Hacker News new | ask | show | jobs
by antranigv 4219 days ago
Not hackers god damn it, it's crackers...
3 comments

I understand the objection, but a word is defined by its usage, not its origin. We're vastly outnumbered in a general audience, and this battle was won a couple decades ago. The NY Times is not going to print "crackers" because the word would not be understood, and a word already in use would work fine. (Even the small niche that objects to its use here has no problem knowing what was meant.) Not to mention that "crackers" already has a meaning when applied to a group of people in the US.
Let's agree that this semantic debate (previously on HN [1]) is pretty much unresolvable. A word can have multiple meanings, and the common media use is more ancient than ours. [2]

[1]: https://news.ycombinator.com/item?id=7838663

[2]: http://imranontech.com/2008/04/01/the-origin-of-hacker/

"the common media use is more ancient than ours"

^ That is by no means a settled debate. Even in the comments section of the link you produce as evidence ( http://imranontech.com/2008/04/01/the-origin-of-hacker/ ) there is plenty of debate on the conclusions.

You should have just ended after suggesting that hte debate is pretty much unresolvable. :-D

And just to be up front about the whole thing -- I prefer the non-malicious use of the term. Hollywood has a pernicious tendency to stereotype anything and everything, and the fact that that culture is mostly responsible for promoting the malicious use of the term means that in my book they shouldn't get to determine its meaning.

Again, unresolvable. :D

Around 1980, when the news media took notice of hackers, they fixated on one narrow aspect of real hacking: the security breaking which some hackers occasionally did. They ignored all the rest of hacking, and took the term to mean breaking security, no more and no less. The media have since spread that definition, disregarding our attempts to correct them. As a result, most people have a mistaken idea of what we hackers actually do and what we think.

http://www.catb.org/jargon/html/H/hacker.html

No, in the security community, crackers are those who defeat software protection. Hackers hack into computers.
This is absolutely correct.

"Cracker" is a very specific term that relates to those who hack static files, by breaking encryption, etc. A cracker might discover a back-door, but if they exploit it to access a running server, that's not cracking, that's hacking.

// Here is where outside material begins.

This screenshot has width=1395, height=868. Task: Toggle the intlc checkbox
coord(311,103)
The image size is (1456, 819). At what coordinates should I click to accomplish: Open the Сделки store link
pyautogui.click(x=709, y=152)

Hacker is a general term which can apply to white-hat hackers and black-hat hackers alike. It means anyone that breaks things apart to see how they work, then puts them back together in a way that does something they weren't designed to do. That could mean getting Mario to run on a Ti-83+, or getting root on someone else's server.

Unfortunately, while we have the words cracker and phreaker for particular subsets of hacking, the subset that tends to get itself a lot of negative publicity by hacking into computers doesn't have any special name associated with it.

As a hacker (in the HN sense), I don't have a problem with this. The meaning is always pretty clear from the context. All it means is if you say "I'm a hacker" to someone, you better be prepared to explain what you mean. But if you say that, you're setting yourself up for a pretty geeky conversation anyway, which many won't appreciate.

Hackers that hack into computers aren't necessarily all black hat either. It's perhaps less common nowadays, but a lot of hackers just do it to see if they can, or to see what they can find on networks, simply out of curiosity. The latter is the defining characteristic of all hackers.